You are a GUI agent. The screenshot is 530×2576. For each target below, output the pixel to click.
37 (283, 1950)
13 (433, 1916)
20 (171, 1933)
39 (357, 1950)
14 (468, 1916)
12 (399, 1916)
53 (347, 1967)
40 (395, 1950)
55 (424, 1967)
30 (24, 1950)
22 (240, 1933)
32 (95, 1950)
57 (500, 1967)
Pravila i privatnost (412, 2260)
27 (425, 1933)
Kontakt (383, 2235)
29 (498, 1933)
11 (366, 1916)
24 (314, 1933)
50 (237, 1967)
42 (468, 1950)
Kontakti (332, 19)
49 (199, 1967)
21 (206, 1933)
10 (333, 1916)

■ ■ ■

* AIM OF THE EXERCISE:
Write out the listing once more, matching it exactly.

* RESPONSE:
You are a GUI agent. The screenshot is 530×2576. For each target below, output the pixel to click.
37 (283, 1950)
13 (433, 1916)
20 (171, 1933)
39 (357, 1950)
14 (468, 1916)
12 (399, 1916)
53 (347, 1967)
40 (395, 1950)
55 (424, 1967)
30 (24, 1950)
22 (240, 1933)
32 (95, 1950)
57 (500, 1967)
Pravila i privatnost (412, 2260)
27 (425, 1933)
Kontakt (383, 2235)
29 (498, 1933)
11 (366, 1916)
24 (314, 1933)
50 (237, 1967)
42 (468, 1950)
Kontakti (332, 19)
49 (199, 1967)
21 (206, 1933)
10 (333, 1916)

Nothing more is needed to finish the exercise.